[Stored items]
BEGIN
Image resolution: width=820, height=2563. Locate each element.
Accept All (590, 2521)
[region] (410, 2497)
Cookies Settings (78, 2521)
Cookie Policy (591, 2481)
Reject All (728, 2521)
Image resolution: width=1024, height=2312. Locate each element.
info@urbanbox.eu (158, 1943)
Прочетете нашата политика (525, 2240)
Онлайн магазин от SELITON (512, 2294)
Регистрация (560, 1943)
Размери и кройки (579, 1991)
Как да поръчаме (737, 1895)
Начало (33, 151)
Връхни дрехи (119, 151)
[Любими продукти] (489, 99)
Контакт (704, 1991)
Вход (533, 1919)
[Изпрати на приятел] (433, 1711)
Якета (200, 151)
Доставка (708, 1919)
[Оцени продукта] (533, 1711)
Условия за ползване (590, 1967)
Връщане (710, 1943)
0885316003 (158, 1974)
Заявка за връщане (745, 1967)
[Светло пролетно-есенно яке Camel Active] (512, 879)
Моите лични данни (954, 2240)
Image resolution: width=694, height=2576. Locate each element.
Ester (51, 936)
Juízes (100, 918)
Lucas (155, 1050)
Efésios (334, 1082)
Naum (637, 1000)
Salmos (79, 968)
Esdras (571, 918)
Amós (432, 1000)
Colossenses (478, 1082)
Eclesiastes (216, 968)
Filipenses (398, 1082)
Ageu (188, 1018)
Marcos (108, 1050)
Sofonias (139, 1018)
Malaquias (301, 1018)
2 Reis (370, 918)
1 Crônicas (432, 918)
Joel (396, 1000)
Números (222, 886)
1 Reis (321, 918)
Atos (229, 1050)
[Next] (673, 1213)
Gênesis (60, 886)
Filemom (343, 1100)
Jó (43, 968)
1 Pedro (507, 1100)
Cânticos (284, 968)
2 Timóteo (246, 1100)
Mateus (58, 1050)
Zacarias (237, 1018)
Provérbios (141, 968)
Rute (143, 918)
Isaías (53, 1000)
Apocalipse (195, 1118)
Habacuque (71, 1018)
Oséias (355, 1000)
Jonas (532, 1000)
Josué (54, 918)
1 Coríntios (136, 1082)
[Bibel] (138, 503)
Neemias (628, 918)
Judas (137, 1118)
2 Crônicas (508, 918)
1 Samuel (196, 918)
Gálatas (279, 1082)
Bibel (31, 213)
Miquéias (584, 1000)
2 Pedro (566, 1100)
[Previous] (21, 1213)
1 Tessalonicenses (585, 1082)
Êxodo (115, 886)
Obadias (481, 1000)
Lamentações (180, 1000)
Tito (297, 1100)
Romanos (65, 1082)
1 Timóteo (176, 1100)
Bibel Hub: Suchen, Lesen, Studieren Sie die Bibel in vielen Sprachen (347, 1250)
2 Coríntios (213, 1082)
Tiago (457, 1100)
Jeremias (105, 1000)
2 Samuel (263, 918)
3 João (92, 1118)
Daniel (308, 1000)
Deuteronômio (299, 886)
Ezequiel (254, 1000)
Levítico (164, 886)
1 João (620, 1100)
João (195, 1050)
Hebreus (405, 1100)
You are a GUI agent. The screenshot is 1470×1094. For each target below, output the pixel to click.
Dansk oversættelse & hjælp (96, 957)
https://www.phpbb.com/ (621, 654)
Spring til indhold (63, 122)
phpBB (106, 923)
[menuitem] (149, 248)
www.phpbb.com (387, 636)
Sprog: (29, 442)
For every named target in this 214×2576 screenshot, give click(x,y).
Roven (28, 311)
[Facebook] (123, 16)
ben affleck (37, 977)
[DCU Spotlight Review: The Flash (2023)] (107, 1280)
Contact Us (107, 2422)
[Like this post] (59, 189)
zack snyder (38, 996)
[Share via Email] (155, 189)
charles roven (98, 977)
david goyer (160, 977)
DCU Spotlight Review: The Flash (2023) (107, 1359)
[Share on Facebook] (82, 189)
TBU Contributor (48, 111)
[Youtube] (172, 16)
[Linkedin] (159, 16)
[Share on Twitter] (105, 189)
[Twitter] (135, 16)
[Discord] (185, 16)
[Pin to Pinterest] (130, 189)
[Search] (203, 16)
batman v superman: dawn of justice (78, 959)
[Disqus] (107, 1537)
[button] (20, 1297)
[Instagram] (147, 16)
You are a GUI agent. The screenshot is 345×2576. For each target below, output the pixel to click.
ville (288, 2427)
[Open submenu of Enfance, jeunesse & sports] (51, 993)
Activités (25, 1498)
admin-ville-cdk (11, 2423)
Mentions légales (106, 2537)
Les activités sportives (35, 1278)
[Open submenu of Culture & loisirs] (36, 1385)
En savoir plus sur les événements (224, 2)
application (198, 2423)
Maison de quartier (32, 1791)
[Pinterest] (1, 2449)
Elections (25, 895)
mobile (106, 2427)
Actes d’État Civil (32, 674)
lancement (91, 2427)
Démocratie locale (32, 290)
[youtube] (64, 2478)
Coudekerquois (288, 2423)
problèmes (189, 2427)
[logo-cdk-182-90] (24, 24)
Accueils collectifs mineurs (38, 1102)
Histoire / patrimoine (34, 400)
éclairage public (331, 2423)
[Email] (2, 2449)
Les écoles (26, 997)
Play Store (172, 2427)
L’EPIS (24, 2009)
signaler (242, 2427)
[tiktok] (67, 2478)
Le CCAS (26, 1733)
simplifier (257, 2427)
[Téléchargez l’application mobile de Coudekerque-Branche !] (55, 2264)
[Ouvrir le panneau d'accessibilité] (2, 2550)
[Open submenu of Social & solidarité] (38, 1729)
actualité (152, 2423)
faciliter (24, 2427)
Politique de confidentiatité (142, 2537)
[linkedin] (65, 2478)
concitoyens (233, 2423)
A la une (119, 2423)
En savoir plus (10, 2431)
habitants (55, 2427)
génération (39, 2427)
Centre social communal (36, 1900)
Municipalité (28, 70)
END
• **What is required**
Within the records above, each line containing "below" is to be returned.

• **Reply**
You are a GUI agent. The screenshot is 1470×1094. For each target below, output the pixel to click.
You are a GUI agent. The screenshot is 345×2576. For each target below, output the pixel to click.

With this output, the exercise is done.